══ Input material

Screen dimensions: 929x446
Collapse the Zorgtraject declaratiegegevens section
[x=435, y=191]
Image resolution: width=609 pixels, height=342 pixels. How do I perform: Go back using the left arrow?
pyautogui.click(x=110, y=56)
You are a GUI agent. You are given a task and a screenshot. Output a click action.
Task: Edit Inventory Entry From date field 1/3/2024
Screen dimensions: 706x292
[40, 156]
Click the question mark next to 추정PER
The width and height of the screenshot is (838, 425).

════
══ Input material

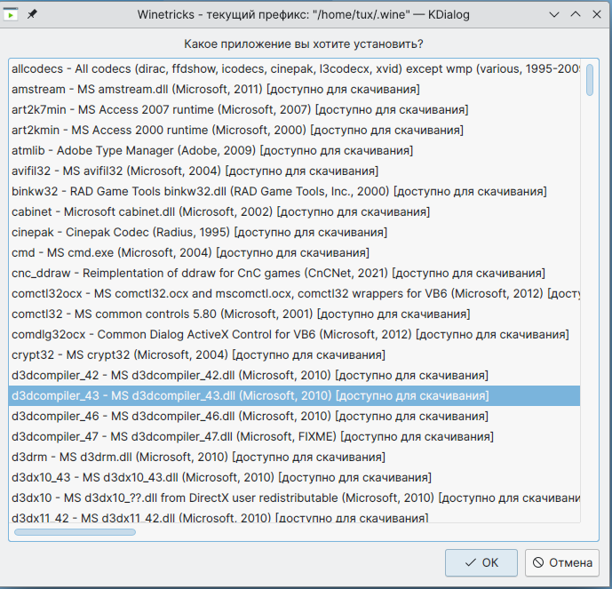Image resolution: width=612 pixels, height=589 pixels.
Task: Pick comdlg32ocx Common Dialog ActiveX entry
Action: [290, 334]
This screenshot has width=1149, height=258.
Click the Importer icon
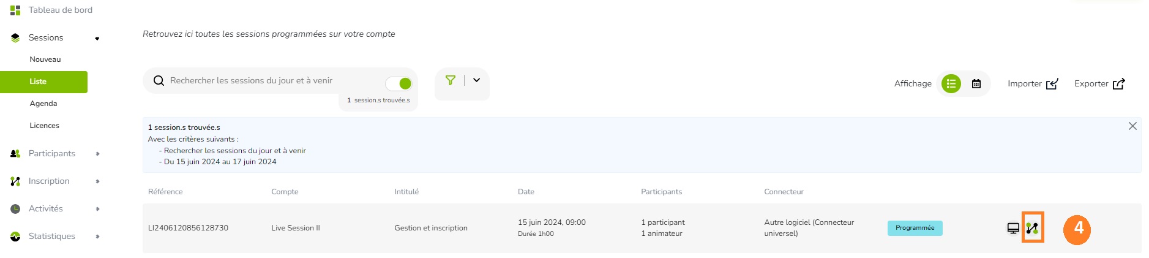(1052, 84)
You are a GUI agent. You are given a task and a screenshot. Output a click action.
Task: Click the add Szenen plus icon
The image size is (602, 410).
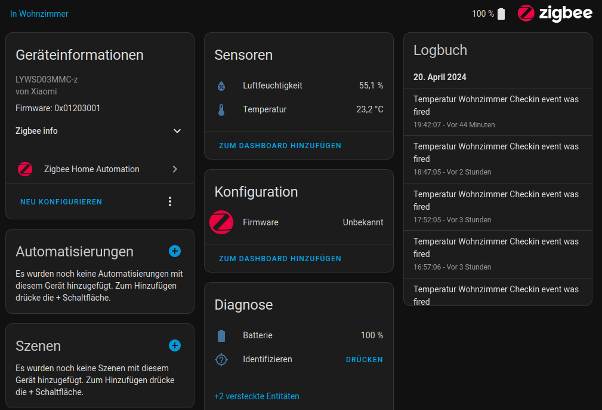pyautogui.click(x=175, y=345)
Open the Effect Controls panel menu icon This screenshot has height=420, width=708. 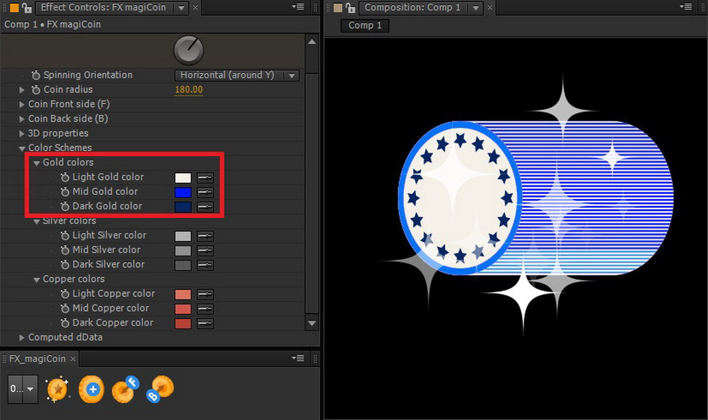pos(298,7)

════

#### Task to complete:
All that should be written out is the stretch of lines above between the one holding "Screen dimensions: 929x446" and the one holding "Task: Edit Inventory", inclusive, exactly as given.

#### Answer space:
Screen dimensions: 929x446
Collapse the Zorgtraject declaratiegegevens section
[x=435, y=191]
Image resolution: width=609 pixels, height=342 pixels. How do I perform: Go back using the left arrow?
pyautogui.click(x=110, y=56)
You are a GUI agent. You are given a task and a screenshot. Output a click action.
Task: Edit Inventory Entry From date field 1/3/2024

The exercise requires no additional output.